Rebounding home prices, a healthier balance of real estate supply and demand, and a slowing share of distressed homes for sale cut the number of U.S. home owners with an underwater mortgage by 700,000 in the first quarter of this year, according to real estate data provider CoreLogic, Santa Ana, Calif.
“This is a meaningful improvement that is driven by quickly improving outlooks in some of the hardest-hit markets,” said Mark Fleming, chief economist for CoreLogic. “While the overall stagnating economic recovery will likely slow housing market recovery in the second half of this year, reducing the number of underwater households is an important step toward reducing future mortgage default risk.”
CoreLogic says 11.4 million, or 23.7%, of all home owners with a mortgage were underwater at the end of the first quarter of 2012. That’s down from 12.1 million properties, or 25.2%, in the fourth quarter of 2011.
Another 1.9 million borrowers are only 5% underwater. If home prices continue increasing over the next year, these borrowers could move out of a negative equity position.
Negative equity, often referred to as “underwater” or “upside down,” means that borrowers owe more on their mortgages than their homes are worth. Negative equity can occur because of a decline in value, an increase in mortgage debt, or a combination of both.
“We are encouraged by the positive trend of increasing housing prices and falling negative equity share in key states like Arizona, Nevada, and Tennessee,” said Anand Nallathambi, president and CEO of CoreLogic. “Although it will still be a slow recovery for U.S. home owners, we see this improvement as a stabilizing and positive development for the mortgage industry.”
Nevada had the highest negative equity percentage with 61% of all mortgaged properties underwater, followed by Florida (45%), Arizona (43%), Georgia (37%), and Michigan (35%).

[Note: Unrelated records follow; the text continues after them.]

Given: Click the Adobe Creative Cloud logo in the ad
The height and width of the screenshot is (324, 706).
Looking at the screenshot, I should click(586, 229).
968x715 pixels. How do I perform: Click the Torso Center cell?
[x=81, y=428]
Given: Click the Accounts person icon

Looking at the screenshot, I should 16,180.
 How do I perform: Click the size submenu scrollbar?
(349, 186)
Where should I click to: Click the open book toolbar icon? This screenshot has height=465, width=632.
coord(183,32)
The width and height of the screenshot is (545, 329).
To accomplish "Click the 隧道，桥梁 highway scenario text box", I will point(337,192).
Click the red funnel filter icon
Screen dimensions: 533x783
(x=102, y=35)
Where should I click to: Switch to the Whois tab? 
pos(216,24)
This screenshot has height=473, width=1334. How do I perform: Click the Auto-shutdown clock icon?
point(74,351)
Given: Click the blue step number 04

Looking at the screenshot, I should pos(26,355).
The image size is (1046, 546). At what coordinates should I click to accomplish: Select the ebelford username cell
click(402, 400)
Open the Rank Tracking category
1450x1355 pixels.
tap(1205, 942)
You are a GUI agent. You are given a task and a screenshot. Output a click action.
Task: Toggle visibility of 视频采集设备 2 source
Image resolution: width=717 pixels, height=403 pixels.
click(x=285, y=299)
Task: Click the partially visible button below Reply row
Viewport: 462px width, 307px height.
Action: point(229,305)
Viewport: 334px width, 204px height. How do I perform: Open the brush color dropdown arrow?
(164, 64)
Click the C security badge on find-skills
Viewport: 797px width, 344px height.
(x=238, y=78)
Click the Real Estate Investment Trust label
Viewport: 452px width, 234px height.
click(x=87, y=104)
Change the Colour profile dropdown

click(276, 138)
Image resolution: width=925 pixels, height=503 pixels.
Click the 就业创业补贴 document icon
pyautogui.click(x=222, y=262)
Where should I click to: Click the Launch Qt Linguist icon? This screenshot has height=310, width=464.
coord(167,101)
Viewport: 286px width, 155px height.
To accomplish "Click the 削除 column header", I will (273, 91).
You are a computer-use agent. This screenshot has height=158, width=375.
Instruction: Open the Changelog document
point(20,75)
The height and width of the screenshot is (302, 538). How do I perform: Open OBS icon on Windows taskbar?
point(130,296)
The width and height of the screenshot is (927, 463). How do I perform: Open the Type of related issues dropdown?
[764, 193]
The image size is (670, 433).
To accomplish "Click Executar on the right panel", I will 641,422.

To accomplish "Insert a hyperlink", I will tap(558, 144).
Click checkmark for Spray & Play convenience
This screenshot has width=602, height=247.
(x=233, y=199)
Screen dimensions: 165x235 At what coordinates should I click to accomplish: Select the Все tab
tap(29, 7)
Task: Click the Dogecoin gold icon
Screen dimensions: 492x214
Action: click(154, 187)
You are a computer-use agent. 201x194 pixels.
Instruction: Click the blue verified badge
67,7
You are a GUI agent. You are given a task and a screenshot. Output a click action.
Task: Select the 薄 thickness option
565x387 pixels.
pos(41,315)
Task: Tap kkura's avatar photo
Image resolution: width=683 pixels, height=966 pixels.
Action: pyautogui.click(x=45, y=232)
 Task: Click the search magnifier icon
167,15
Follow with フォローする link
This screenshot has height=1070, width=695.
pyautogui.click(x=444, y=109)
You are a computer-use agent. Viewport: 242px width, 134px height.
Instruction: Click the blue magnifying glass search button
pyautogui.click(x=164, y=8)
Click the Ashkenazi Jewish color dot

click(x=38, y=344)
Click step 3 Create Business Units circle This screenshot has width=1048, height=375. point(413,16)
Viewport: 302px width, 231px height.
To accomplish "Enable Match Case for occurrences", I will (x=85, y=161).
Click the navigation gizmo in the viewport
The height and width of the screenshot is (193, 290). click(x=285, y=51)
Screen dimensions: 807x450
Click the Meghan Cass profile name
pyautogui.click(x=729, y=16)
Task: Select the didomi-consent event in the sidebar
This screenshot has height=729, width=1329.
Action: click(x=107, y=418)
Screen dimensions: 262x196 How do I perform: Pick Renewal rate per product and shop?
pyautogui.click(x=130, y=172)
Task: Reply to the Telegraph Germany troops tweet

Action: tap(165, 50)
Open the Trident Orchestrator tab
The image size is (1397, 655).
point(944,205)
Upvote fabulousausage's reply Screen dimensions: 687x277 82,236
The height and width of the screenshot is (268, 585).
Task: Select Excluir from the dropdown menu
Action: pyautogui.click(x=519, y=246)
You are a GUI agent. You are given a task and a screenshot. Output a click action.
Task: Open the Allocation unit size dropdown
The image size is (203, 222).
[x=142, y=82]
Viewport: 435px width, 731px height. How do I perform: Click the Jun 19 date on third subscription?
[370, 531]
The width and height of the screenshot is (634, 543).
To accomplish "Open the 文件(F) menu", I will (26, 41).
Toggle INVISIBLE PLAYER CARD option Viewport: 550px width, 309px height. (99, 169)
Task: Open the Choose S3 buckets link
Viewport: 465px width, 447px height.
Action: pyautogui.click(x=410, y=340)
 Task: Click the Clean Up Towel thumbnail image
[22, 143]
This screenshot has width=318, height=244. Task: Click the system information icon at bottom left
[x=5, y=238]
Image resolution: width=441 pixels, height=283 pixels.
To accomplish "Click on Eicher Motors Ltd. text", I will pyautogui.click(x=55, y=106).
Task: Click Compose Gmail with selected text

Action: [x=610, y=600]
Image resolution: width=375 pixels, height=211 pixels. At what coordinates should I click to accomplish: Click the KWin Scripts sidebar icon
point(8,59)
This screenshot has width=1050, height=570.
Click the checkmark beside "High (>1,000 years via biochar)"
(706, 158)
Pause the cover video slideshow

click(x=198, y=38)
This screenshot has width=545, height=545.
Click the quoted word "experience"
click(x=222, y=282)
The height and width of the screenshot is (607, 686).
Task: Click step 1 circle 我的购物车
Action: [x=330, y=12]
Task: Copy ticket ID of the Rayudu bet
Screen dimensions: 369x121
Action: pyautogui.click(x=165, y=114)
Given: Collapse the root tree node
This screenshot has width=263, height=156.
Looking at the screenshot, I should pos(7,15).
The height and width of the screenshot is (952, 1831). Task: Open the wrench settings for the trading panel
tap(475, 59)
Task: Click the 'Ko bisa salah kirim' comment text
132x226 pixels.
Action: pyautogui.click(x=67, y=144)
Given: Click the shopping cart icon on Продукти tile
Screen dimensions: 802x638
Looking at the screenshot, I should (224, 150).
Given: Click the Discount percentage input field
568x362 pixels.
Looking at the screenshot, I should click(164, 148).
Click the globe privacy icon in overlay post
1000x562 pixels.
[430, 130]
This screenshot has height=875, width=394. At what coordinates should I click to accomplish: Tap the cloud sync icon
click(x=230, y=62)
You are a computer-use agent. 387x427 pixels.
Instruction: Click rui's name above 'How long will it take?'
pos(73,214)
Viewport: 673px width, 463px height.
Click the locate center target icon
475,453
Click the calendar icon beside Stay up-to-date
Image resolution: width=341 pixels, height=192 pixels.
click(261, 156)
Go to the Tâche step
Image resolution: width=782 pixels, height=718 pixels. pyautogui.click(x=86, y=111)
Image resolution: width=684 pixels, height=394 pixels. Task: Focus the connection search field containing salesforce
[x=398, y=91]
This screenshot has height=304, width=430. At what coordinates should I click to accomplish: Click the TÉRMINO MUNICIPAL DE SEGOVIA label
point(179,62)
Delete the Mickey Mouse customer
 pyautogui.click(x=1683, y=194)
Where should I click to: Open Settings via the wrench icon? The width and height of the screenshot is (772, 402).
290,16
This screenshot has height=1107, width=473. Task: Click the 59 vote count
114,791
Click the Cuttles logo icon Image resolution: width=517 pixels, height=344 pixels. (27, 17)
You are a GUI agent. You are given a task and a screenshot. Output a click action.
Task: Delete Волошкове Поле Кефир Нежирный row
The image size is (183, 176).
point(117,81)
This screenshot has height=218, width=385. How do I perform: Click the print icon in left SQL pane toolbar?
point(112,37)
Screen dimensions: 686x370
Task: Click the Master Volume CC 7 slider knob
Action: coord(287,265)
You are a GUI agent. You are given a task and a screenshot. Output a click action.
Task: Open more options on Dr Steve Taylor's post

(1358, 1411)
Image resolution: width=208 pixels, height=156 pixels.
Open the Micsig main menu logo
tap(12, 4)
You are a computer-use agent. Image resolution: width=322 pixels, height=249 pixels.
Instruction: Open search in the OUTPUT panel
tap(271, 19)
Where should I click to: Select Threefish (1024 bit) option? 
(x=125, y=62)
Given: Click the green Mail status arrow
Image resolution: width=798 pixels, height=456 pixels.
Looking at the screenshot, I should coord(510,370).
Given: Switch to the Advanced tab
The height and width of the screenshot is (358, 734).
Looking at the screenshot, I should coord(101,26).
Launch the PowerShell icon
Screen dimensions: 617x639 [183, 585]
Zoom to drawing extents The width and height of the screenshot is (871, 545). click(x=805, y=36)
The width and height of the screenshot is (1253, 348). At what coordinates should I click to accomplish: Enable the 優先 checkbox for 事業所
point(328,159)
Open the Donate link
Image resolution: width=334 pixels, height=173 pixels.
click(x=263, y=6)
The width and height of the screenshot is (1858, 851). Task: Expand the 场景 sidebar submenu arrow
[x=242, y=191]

These top five states combined have an average negative equity share of 44.5%, while the remaining states have a combined average negative equity share of 15.9%.
The bulk of negative equity is concentrated in the low end of the market. For example, for low-to-mid value homes valued at less than $200,000, the negative equity share is 31% for borrowers, almost twice the 15.9% for borrowers with home values greater than $200,000.